En estos tiempos cruciales —cuando en Guatemala parecen haberse desatado no cuatro, sino muchos jinetes del Apocalipsis— es muy fácil encontrar temas para desarrollar o ahondar en ellos. Empero, muy pocos los hay desde donde se puedan ponderar virtudes o ejemplificar con la vida de alguien a manera de modelo a seguir. Y ese es el caso de don Roberto Eliseo Akú Ajín, nacido en Mixco, pero enraizado —que no radicado— en Cobán de la Verapaz.
Lo conocí en el mes de noviembre de 1974. Recién había concluido yo el segundo año de la carrera de Medicina en la Universidad de San Carlos de Guatemala. Llegué a Cobán un sábado por la tarde y al entrar a mi casa encontré a todos con el rostro afligido. Mi madre estaba con una terrible hipertensión. Pregunté si la había visto su médico y me respondieron que él no estaba en Cobán. Era uno de los cinco galenos de quienes se disponía en la ciudad. Alguien, no recuerdo quién, me compartió que en el pueblo de San Cristóbal Verapaz recién se había instalado un médico especializado en medicina interna. Y allá fui. En camioneta de línea. No tardé en localizarlo y de inmediato, en su vehículo, retorné a casa llevando a la par mía la esperanza personificada en él. Ni qué decir de los resultados. Parecía que la sanidad y el consuelo divino habían entrado a nuestra morada.

◆ **TAREA 1**:
Responda las siguientes preguntas según el texto de estudio:
(a) ¿En qué lugar nació don Roberto Eliseo Akú Ajín?
(b) ¿En qué mes y año lo conoció la persona que narra?
(c) ¿En qué se había especializado el médico que se había instalado en San Cristóbal Verapaz?
◆ **TAREA 2**:
Enumere todos los lugares geográficos (país, ciudades o pueblos) que se nombran en el texto de estudio, sin contar los nombres de instituciones.

◆ **DATOS DISPONIBLES**:
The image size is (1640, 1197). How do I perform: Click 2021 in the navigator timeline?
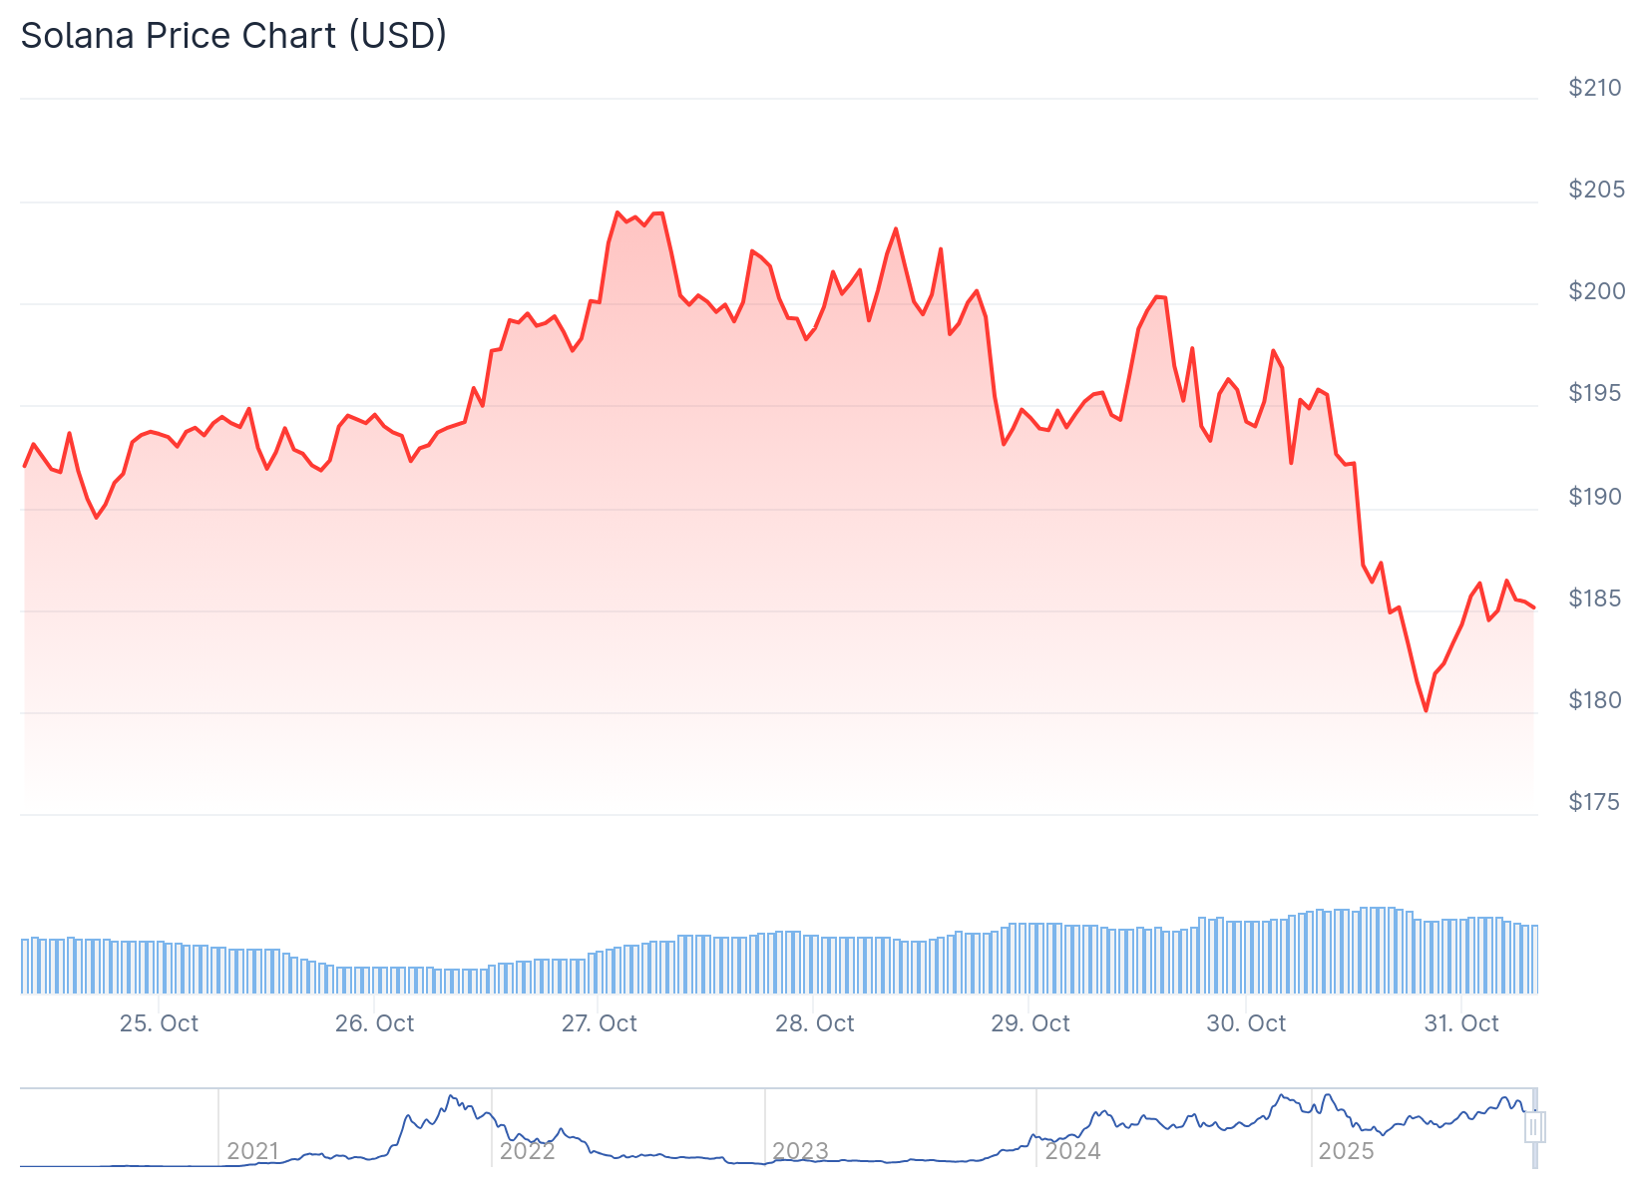pyautogui.click(x=252, y=1151)
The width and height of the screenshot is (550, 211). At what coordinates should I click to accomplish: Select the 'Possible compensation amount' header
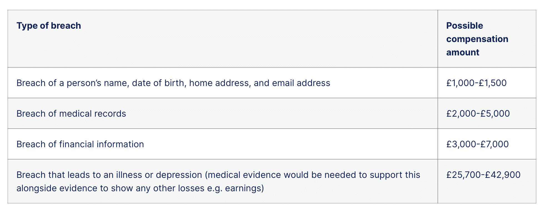tap(477, 39)
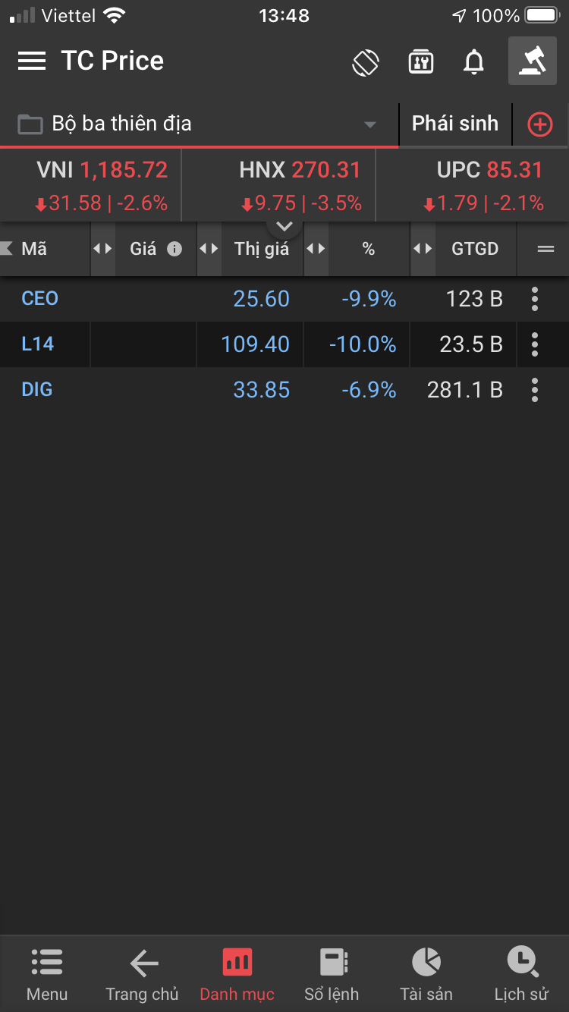
Task: Switch to the Phái sinh tab
Action: click(454, 124)
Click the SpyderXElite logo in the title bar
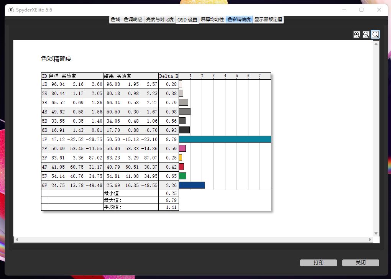Image resolution: width=391 pixels, height=279 pixels. point(10,10)
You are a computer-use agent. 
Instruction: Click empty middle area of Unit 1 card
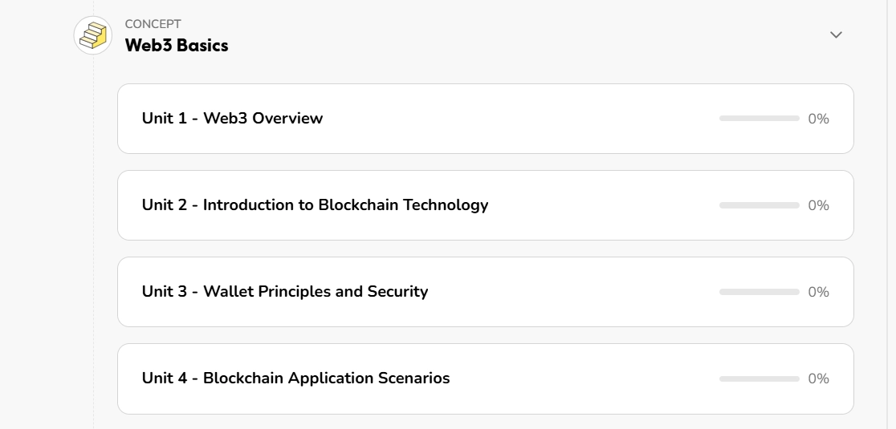pyautogui.click(x=522, y=119)
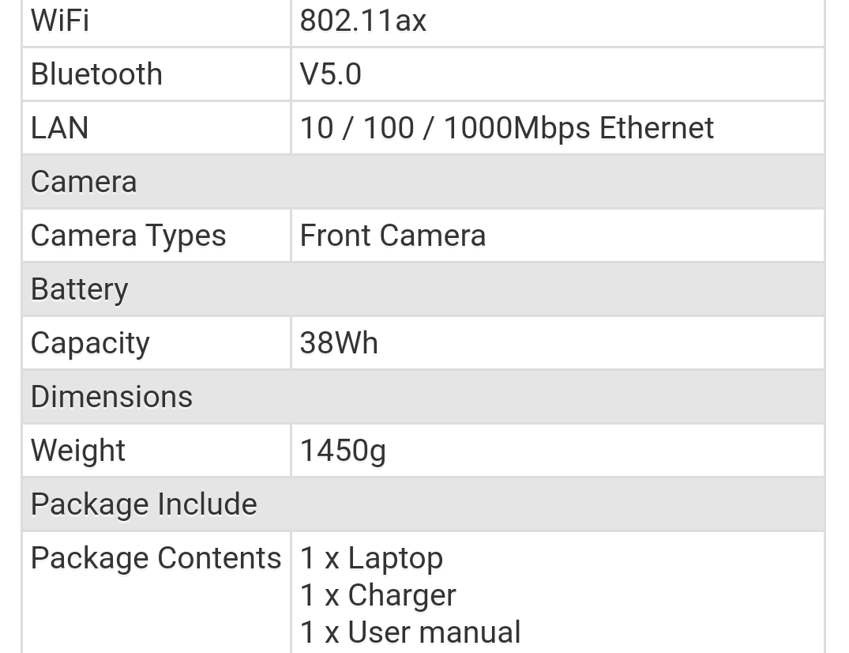Click the 10 / 100 / 1000Mbps Ethernet value
The height and width of the screenshot is (653, 849).
[507, 128]
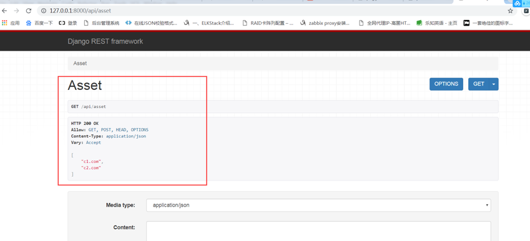Click the OPTIONS button
This screenshot has width=530, height=241.
pyautogui.click(x=446, y=84)
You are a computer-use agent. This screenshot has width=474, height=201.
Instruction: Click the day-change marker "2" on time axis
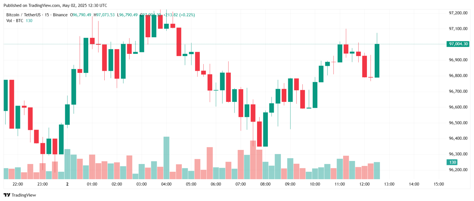(x=67, y=184)
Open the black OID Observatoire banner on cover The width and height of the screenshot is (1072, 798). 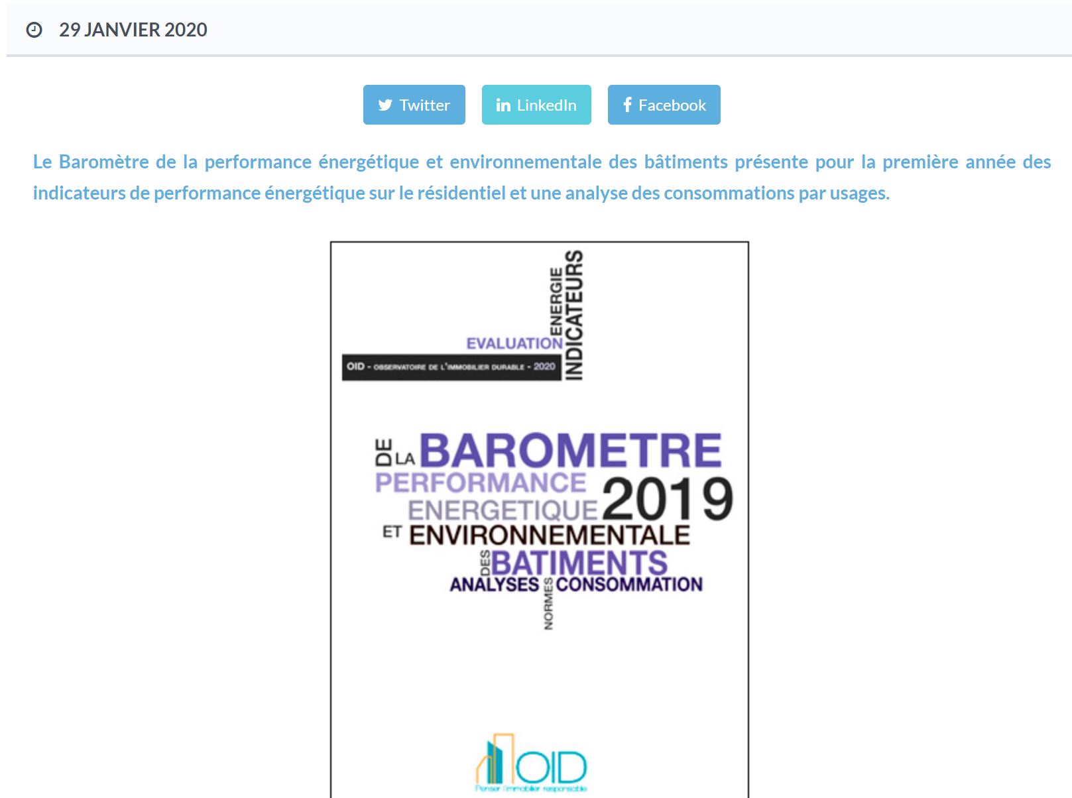(x=451, y=367)
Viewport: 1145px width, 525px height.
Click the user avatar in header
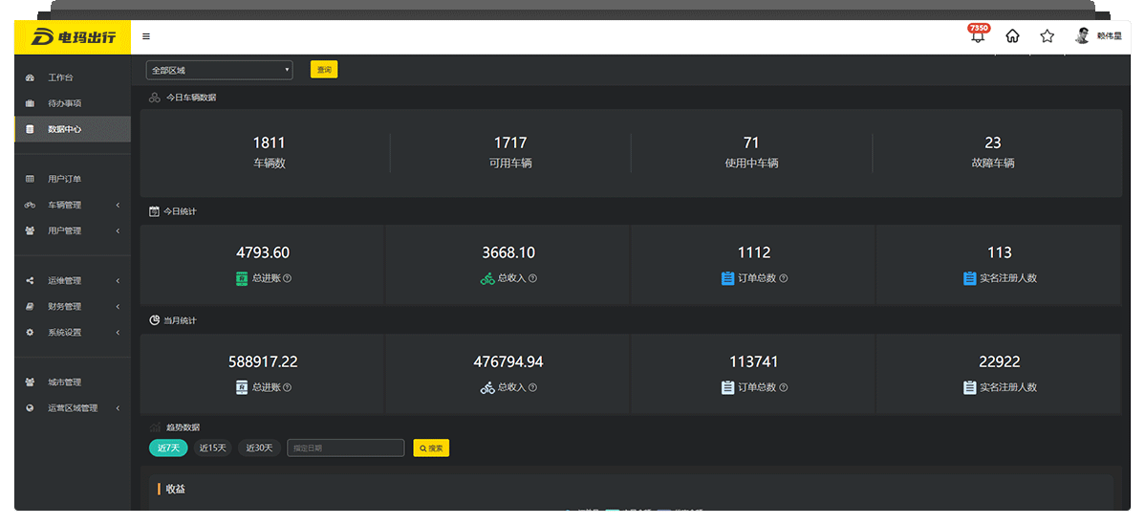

◆ **RESPUESTA ESPERADA 1**:
(a) En Mixco.
(b) En noviembre de 1974.
(c) En medicina interna.

◆ **RESPUESTA ESPERADA 2**:
Guatemala, Mixco, Cobán de la Verapaz (también llamada Cobán) y San Cristóbal Verapaz.